- TASK DETAILS -
Output the entries that follow, word for word.

- EXERCISE DATA -

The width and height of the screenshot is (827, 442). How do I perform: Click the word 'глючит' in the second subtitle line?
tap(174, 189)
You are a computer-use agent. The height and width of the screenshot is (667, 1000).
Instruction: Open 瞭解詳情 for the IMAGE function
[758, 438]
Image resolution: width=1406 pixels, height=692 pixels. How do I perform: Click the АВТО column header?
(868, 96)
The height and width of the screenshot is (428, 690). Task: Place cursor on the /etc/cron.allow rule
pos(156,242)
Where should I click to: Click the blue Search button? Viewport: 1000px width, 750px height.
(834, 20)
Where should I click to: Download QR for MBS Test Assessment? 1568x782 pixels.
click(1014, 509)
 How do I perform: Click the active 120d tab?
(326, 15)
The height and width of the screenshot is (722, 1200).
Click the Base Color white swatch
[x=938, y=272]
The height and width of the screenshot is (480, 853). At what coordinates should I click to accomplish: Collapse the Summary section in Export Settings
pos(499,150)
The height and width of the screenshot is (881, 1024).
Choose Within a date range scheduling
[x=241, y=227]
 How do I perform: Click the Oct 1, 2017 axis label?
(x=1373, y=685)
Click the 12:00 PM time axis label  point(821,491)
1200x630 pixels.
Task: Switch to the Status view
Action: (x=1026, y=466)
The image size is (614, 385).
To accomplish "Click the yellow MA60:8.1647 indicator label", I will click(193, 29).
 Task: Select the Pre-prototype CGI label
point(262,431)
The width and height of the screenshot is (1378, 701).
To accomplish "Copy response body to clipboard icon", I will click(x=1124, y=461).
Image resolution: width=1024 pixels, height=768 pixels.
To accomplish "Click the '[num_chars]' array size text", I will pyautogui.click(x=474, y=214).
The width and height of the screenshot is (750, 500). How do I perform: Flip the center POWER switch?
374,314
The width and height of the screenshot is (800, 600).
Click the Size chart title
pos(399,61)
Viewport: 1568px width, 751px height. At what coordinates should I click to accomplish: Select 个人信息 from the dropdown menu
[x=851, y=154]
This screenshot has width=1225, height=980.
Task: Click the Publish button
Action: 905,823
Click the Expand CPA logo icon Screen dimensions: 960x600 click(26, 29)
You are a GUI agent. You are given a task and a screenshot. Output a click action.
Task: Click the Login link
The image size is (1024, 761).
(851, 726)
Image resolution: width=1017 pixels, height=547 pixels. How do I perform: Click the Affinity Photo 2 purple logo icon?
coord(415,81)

- RESULT BELOW -
The width and height of the screenshot is (827, 442). How do I perform: Click the word 'глючит' in the second subtitle line?
tap(174, 189)
You are a computer-use agent. The height and width of the screenshot is (667, 1000).
Instruction: Open 瞭解詳情 for the IMAGE function
[758, 438]
Image resolution: width=1406 pixels, height=692 pixels. How do I perform: Click the АВТО column header?
(868, 96)
The height and width of the screenshot is (428, 690). Task: Place cursor on the /etc/cron.allow rule
pos(156,242)
Where should I click to: Click the blue Search button? Viewport: 1000px width, 750px height.
(834, 20)
Where should I click to: Download QR for MBS Test Assessment? 1568x782 pixels.
click(1014, 509)
 How do I perform: Click the active 120d tab?
(326, 15)
The height and width of the screenshot is (722, 1200).
Click the Base Color white swatch
[x=938, y=272]
The height and width of the screenshot is (480, 853). At what coordinates should I click to accomplish: Collapse the Summary section in Export Settings
pos(499,150)
The height and width of the screenshot is (881, 1024).
Choose Within a date range scheduling
[x=241, y=227]
 How do I perform: Click the Oct 1, 2017 axis label?
(x=1373, y=685)
Click the 12:00 PM time axis label  point(821,491)
1200x630 pixels.
Task: Switch to the Status view
Action: (x=1026, y=466)
The image size is (614, 385).
To accomplish "Click the yellow MA60:8.1647 indicator label", I will click(193, 29).
 Task: Select the Pre-prototype CGI label
point(262,431)
The width and height of the screenshot is (1378, 701).
To accomplish "Copy response body to clipboard icon", I will click(x=1124, y=461).
Image resolution: width=1024 pixels, height=768 pixels.
To accomplish "Click the '[num_chars]' array size text", I will pyautogui.click(x=474, y=214).
The width and height of the screenshot is (750, 500). How do I perform: Flip the center POWER switch?
374,314
The width and height of the screenshot is (800, 600).
Click the Size chart title
pos(399,61)
Viewport: 1568px width, 751px height. At what coordinates should I click to accomplish: Select 个人信息 from the dropdown menu
[x=851, y=154]
This screenshot has width=1225, height=980.
Task: Click the Publish button
Action: 905,823
Click the Expand CPA logo icon Screen dimensions: 960x600 click(26, 29)
You are a GUI agent. You are given a task and a screenshot. Output a click action.
Task: Click the Login link
The image size is (1024, 761).
(851, 726)
Image resolution: width=1017 pixels, height=547 pixels. How do I perform: Click the Affinity Photo 2 purple logo icon?
coord(415,81)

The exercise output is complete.